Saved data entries
****************************************
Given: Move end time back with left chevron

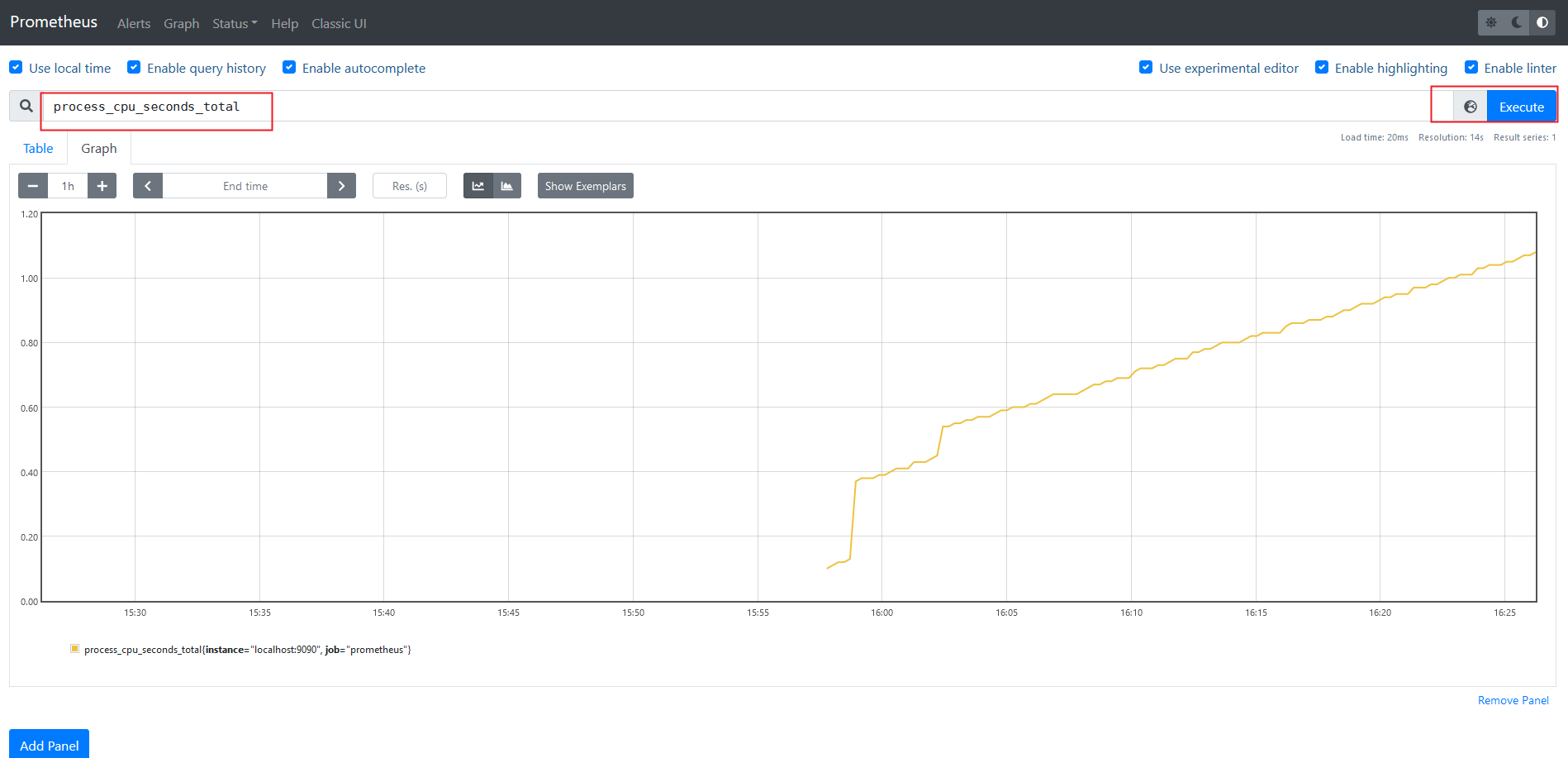Looking at the screenshot, I should (148, 186).
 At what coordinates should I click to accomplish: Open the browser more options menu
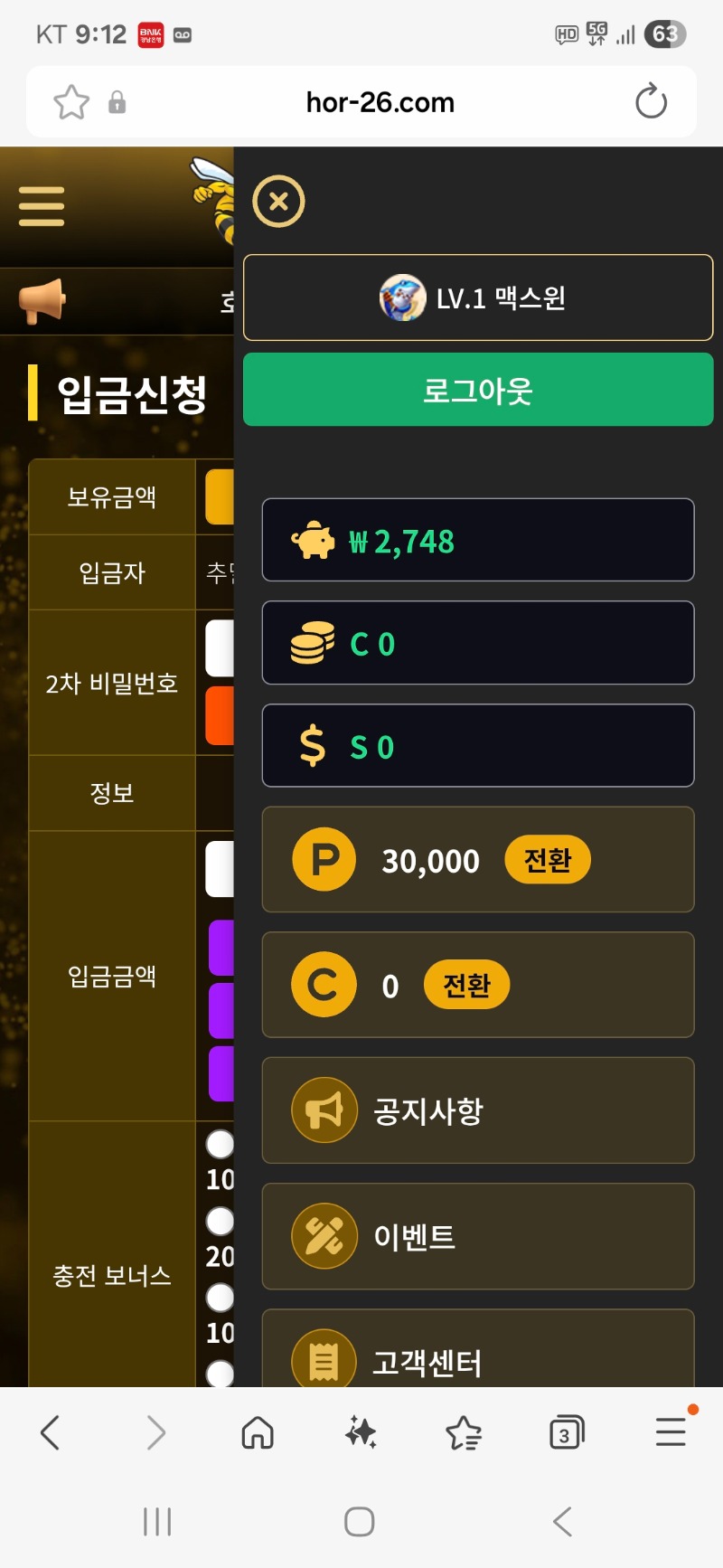pyautogui.click(x=670, y=1431)
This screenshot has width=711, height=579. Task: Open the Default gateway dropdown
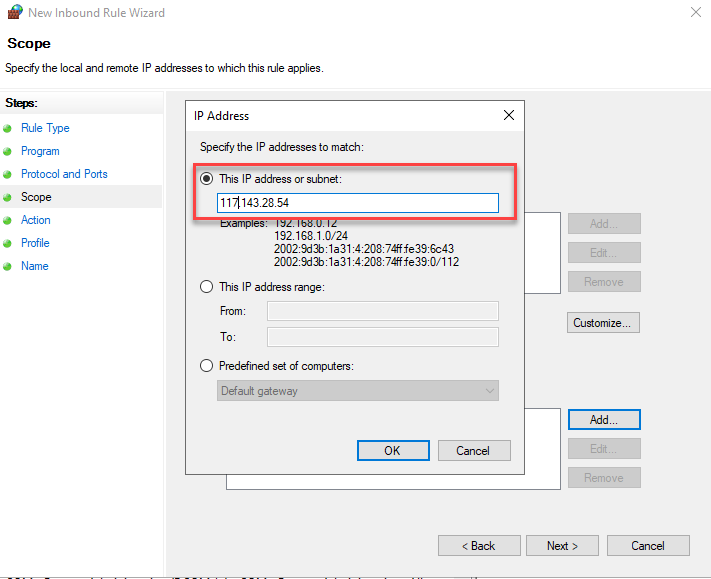click(x=358, y=391)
****************************************
• [TASK TO COMPLETE]: Print all records verbatim, excluding pictures.

• [OUTPUT BELOW]:
Given: Move end time back with left chevron

Looking at the screenshot, I should (148, 186).
 At what coordinates should I click to accomplish: Open the browser more options menu
pyautogui.click(x=670, y=1431)
This screenshot has width=711, height=579. Task: Open the Default gateway dropdown
click(x=358, y=391)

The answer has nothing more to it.